Required work
Only the lines from the one containing "Task: Click Gasket;Reverse Shaft part name" through the end of the data below are to be repeated, exactly as given, without pictures.

Material provided
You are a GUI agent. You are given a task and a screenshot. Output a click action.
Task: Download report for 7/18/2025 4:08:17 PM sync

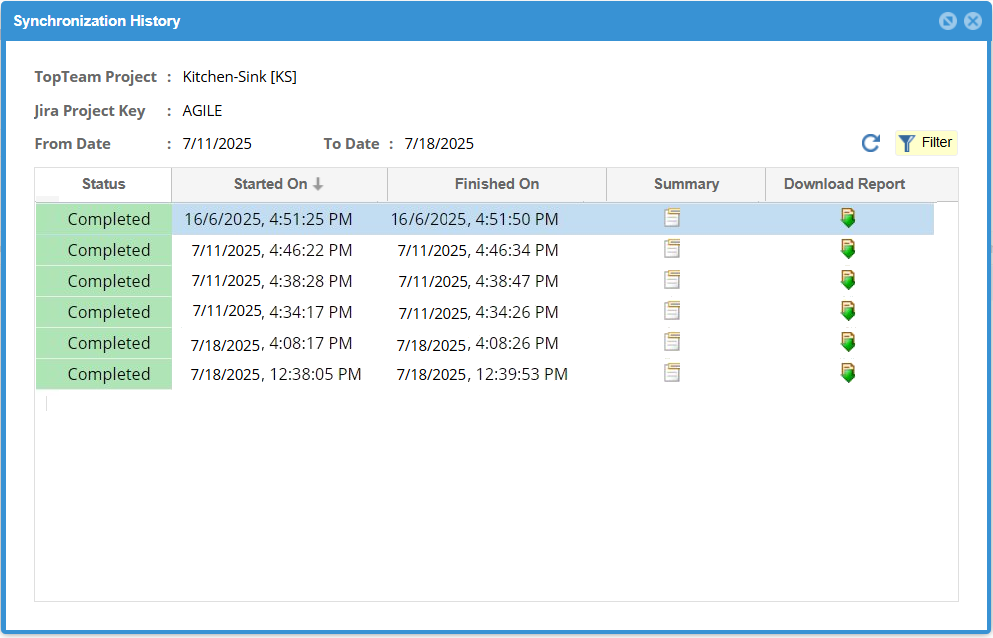(x=848, y=342)
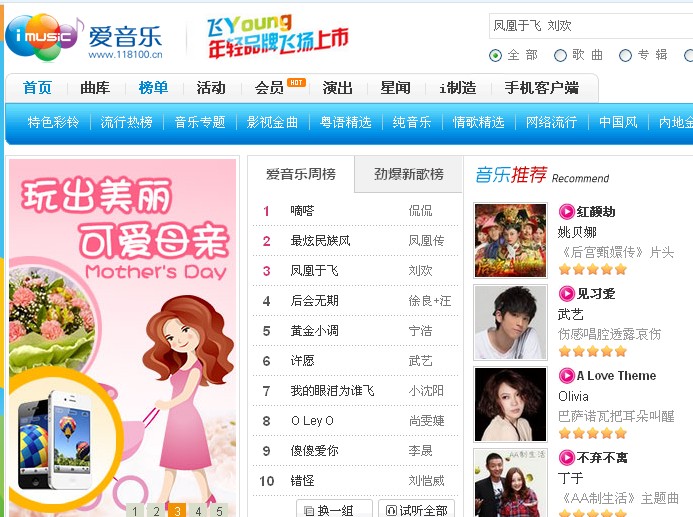693x517 pixels.
Task: Click the refresh icon on 换一组 button
Action: 309,511
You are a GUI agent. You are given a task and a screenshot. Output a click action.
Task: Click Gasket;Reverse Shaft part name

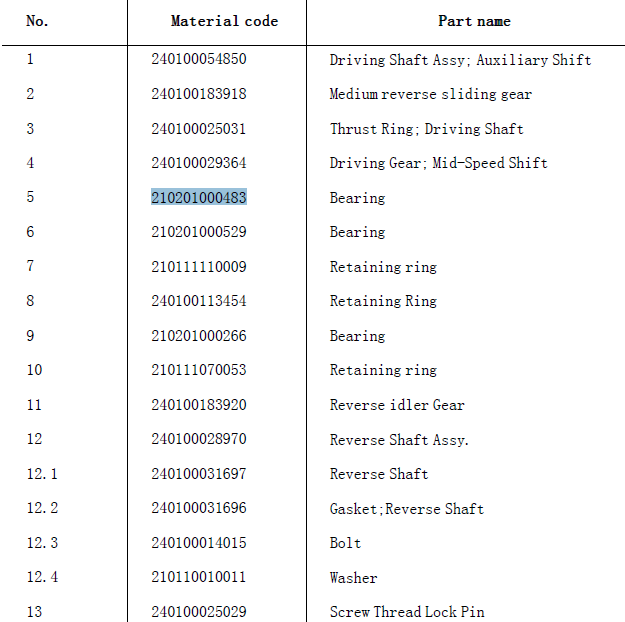[407, 509]
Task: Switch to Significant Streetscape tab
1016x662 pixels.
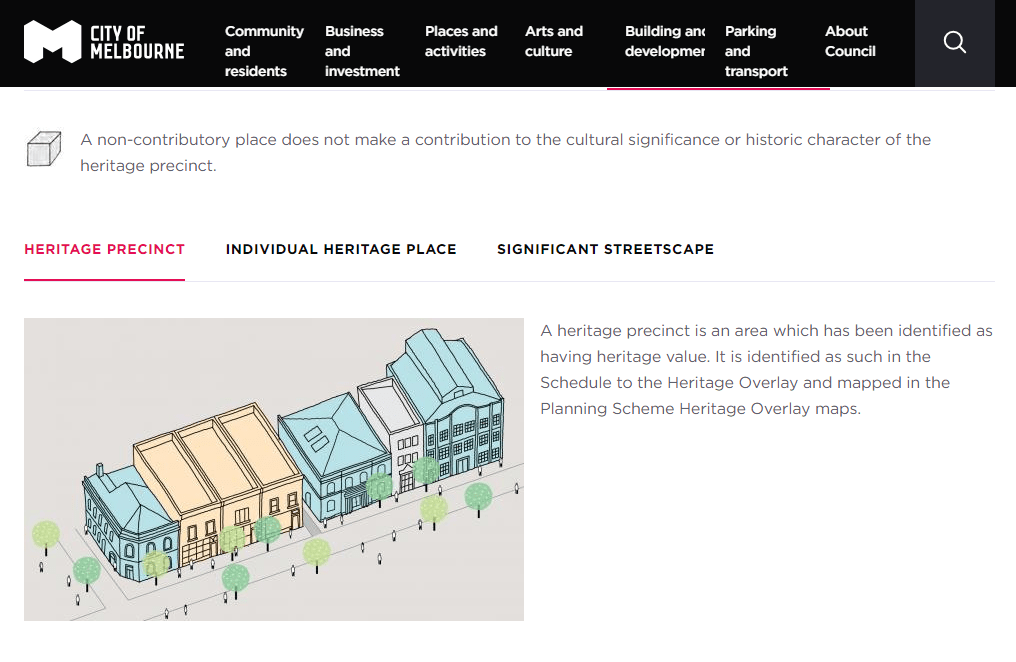Action: [605, 249]
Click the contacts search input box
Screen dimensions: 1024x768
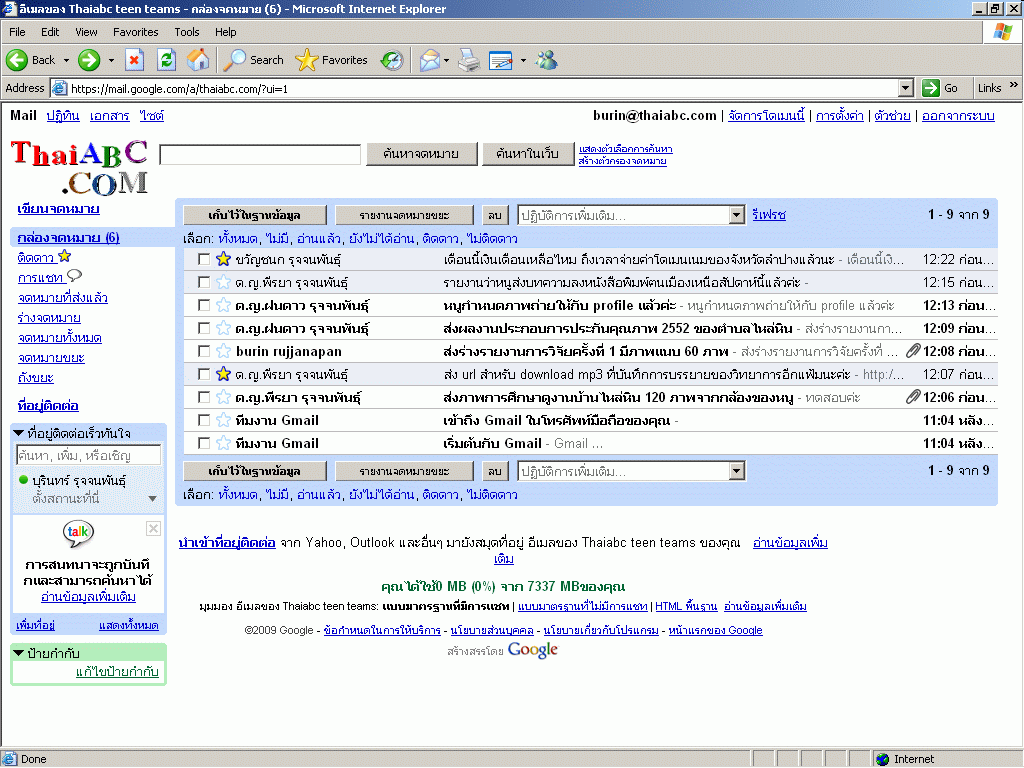point(88,455)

Final answer
Task: Click Gasket;Reverse Shaft part name

[407, 509]
Task: Switch to Significant Streetscape tab
1016x662 pixels.
Action: [605, 249]
Click the contacts search input box
Screen dimensions: 1024x768
point(88,455)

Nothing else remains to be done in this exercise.